Non trattandosi di uno studio controllato randomizzato, ci sono state alcune differenze tra le due popolazioni di pazienti; i 18 che erano stati sottoposti a imaging avevano una storia molto più alta di tromboembolismo venoso (VTE; 67,6% rispetto al 6,7%), così come punteggi VCSS leggermente più alti (10,7±5,6, rispetto a 7,4±4,1). Tuttavia, i punteggi CEAP erano più o meno gli stessi tra le due coorti.

Guardando ulteriormente il gruppo di imaging, Sadek ha commentato: “Solo due pazienti sono stati sottoposti a venografia ed ecografia intravenosa (IVUS) durante lo studio. Entrambi sono stati trovati con stenosi venose centrali significative e sono stati sottoposti a stenting. Per quanto riguarda i pazienti con compressione della vena centrale omolaterale, uno è stato escluso perché sono stati trovati ad avere uno stent che era qui prima sconosciuto.”

In definitiva, stenosi centrale concordante è stato identificato in 83,3% della coorte di imaging, con la vena iliaca comune di due terzi e la vena iliaca esterna dell’altro terzo interessati. Altri risultati di imaging assiale, come riassunto da Sadek, includevano la dilatazione pre-stenotica, che è stata trovata nel 38,9% del gruppo, e i collateri della parete addominale omolaterale nel 16,7%. “Quando si guarda la quantità effettiva di superficie della sezione trasversale o la riduzione del diametro, in particolare in quei pazienti con stenosi, ha superato il 70% in media”, ha aggiunto Sadek.

Portando la sua attenzione agli arti controlaterali in quegli stessi pazienti, il relatore ha sottolineato che le compressioni sono state identificate solo nel 44,4% dei pazienti, rappresentando una differenza statisticamente significativa (p=0,0354).

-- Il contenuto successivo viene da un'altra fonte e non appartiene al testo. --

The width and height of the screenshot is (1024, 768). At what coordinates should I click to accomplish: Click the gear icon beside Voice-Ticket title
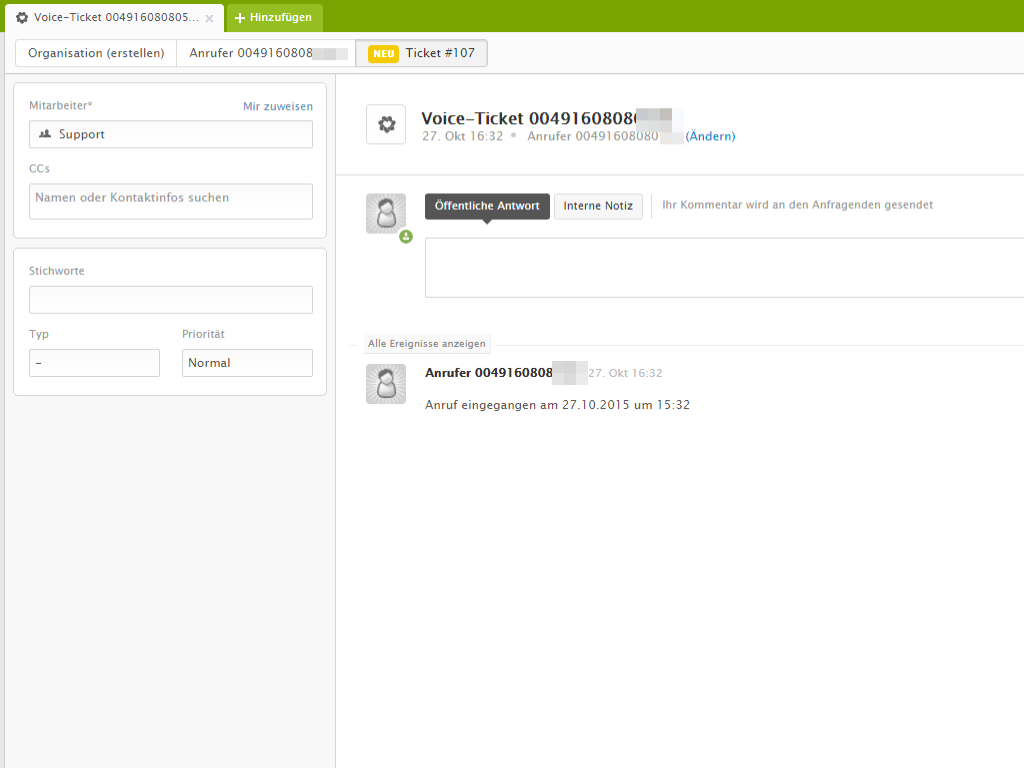[386, 124]
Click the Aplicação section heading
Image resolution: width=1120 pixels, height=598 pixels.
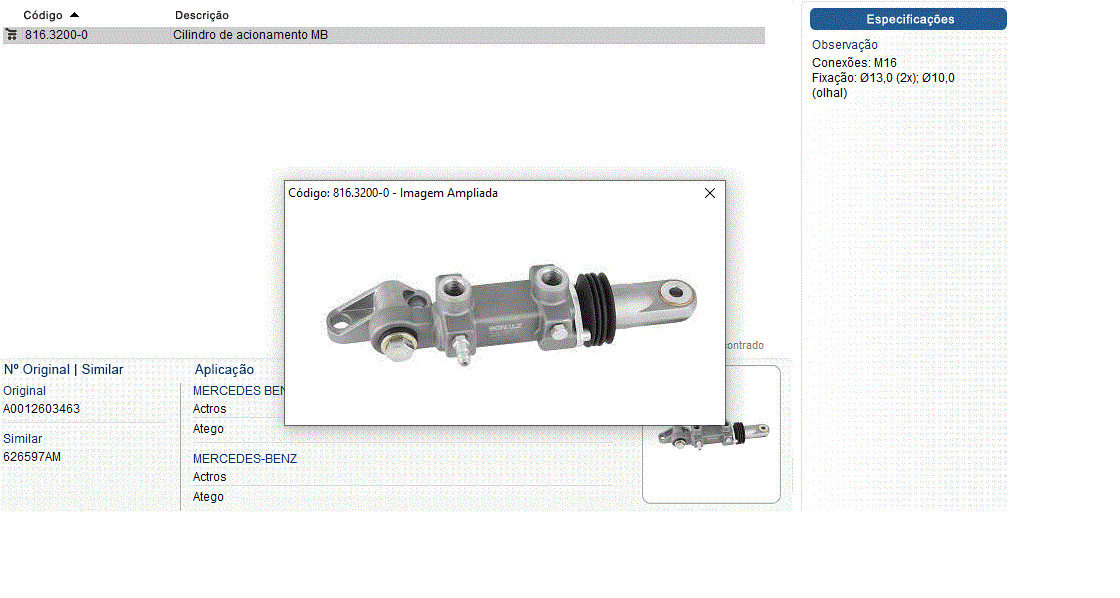[x=224, y=370]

Un ulteriore paziente è stato sottoposto a stenting venoso e, insieme ad altri tre pazienti che hanno ricevuto il trattamento combinato della vena perforante con stenting venoso centrale, ha raggiunto la completa guarigione dell’ulcera entro quattro settimane.

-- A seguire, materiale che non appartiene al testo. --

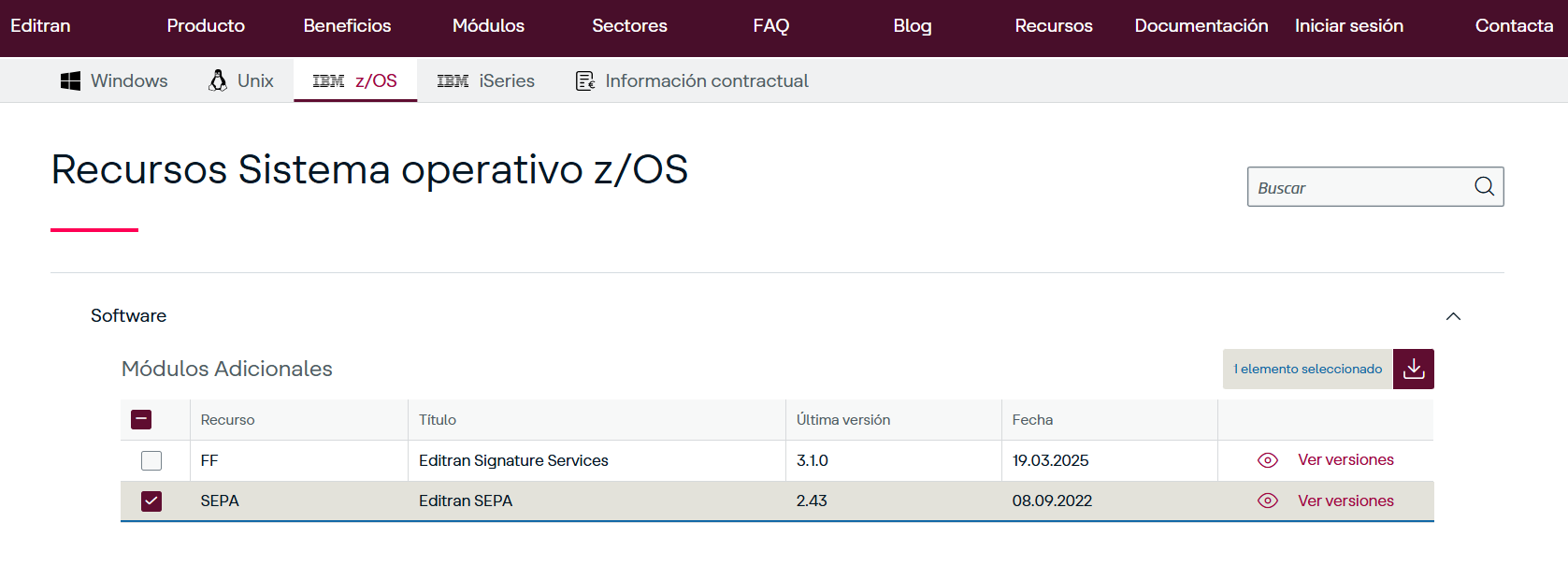Collapse the Software section chevron
This screenshot has width=1568, height=566.
pyautogui.click(x=1453, y=316)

Rilevando alcuni limiti dello studio e guardando alla prossima fase della ricerca, Sadek ha concluso: “C’era solo una piccola dimensione del campione e non tutti questi pazienti hanno ricevuto il gold standard di imaging con venogramma e IVUS. È necessaria anche un’ulteriore valutazione longitudinale per determinare se i risultati sono influenzati, in termini di guarigione dell’ulcera, recidiva e prevenzione, così come ulteriori metriche di qualità della vita”. Tuttavia, i risultati mostrano che nei pazienti che garantiscono il trattamento di un perforatore patologico, “la valutazione delle vene centrali può essere indicata”.